为考察源于PBMC的单细胞分化为巨噬细胞的能力是否受到暴露于不同类型片的负面影响，进行了以下测试。

将来自健康血液提供者的PBMC：s以在含有2mML-谷氨酰胺、100U/ml青霉素、100μg/ml链霉素(Gibco BRL,Grand Island，NY)、10％AB血清的Iscove′s修饰的培养基中10-18×10⁶细胞/ml的浓度涂布于petri皿(Primaria，Falcon，Becton Dickinson)上，并在37℃培养过夜。在第二天除去未附着的细胞。大量地清洗培养物，通过加入24小时的分上清液(allo-supernatant)刺激富集单核细胞的细胞。如下制备分上清液(allosupernatant)：混合来自不同血液提供者的PBMC：s并在Iscove＇s完全培养基中培养24小时。其后，收集上清液，通过离心澄清并用于刺激单独的单核细胞培养物。在刺激后2～3天，用Iscove＇s培养基清洗该培养物，随后在60％AIM-V培养基、30％Iscove＇s修饰的培养基和10％AB血清中培养，并加入L-谷氨酰胺、青霉素和链霉素(完全60/30培养基)。每3-4天将培养基更换为新鲜的完全60/30培养基。
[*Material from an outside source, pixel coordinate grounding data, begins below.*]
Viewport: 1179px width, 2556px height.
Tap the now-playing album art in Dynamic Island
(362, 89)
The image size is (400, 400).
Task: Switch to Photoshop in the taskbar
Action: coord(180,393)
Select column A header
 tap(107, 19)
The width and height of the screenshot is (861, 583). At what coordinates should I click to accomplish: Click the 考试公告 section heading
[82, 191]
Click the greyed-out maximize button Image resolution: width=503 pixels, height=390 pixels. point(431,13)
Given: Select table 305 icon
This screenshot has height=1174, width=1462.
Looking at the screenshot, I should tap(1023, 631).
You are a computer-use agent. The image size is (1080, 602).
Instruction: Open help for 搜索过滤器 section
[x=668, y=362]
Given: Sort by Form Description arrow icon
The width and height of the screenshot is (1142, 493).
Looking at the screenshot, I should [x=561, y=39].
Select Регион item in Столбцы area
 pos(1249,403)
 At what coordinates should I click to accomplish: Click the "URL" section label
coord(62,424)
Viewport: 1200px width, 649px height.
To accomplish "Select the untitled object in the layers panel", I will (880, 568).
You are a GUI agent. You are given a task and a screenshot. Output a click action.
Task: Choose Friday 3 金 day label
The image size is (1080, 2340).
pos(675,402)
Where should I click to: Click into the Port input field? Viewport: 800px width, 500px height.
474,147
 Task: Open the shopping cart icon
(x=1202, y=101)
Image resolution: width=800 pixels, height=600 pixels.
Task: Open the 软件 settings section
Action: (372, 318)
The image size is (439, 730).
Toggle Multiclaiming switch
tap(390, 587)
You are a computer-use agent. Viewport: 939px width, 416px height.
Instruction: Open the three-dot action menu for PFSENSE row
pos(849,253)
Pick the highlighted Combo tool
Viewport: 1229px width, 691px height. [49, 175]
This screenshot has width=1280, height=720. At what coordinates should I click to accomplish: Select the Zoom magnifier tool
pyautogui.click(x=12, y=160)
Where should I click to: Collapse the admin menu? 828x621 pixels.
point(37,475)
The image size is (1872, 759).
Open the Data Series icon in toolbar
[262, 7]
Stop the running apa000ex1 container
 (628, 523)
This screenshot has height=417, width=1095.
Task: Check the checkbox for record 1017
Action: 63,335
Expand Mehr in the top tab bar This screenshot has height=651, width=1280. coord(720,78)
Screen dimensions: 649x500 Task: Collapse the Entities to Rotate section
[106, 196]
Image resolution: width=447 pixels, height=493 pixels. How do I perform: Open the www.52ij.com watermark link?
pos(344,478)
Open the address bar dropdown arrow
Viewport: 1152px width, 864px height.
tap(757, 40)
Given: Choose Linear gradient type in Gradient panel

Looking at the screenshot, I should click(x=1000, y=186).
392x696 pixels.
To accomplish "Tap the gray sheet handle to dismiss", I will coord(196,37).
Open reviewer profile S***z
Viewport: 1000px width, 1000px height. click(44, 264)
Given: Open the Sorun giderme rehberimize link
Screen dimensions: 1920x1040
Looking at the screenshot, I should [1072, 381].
在对照细胞或暴露于不同类型片的细胞之间，未发现显著的差别，即在所有的Petri皿中均可见完好的或健康的巨噬细胞培养物。

实施例20

另外也通过将片放置于血琼脂上或者恰在其顶部或者通过将所述片推入所述血琼脂中测量不同片类型的溶血效应，而分析了细胞毒性。

测试的样品为：

a)未清洗的Cys-片(实施例3)

b)以LB培养基预处理的Cys-片(实施例3)

c)以胎牛血清(FCS)预处理的Cys-片(实施例3)

d)Cys-导管Vygon(实施例4)

在37℃培养过夜后测量细胞溶解区的直径。阳性对照位于每个血琼脂板的中心。在检查时，移开片并分析所述片位置的下面区域和周围区域。

对于分析的片类型，根本不可检测到没有细胞溶解。

对于未清洗的Cys-片，从所述片边缘的约4～5mm处可见黄色。对于预处理的片(或者用LB培养基或者用胎牛血清(FCS))，在所述片最接近边缘处可注意到非常弱的颜色变化。

结论是Cys-片对于人血细胞没有明显的细胞毒性作用。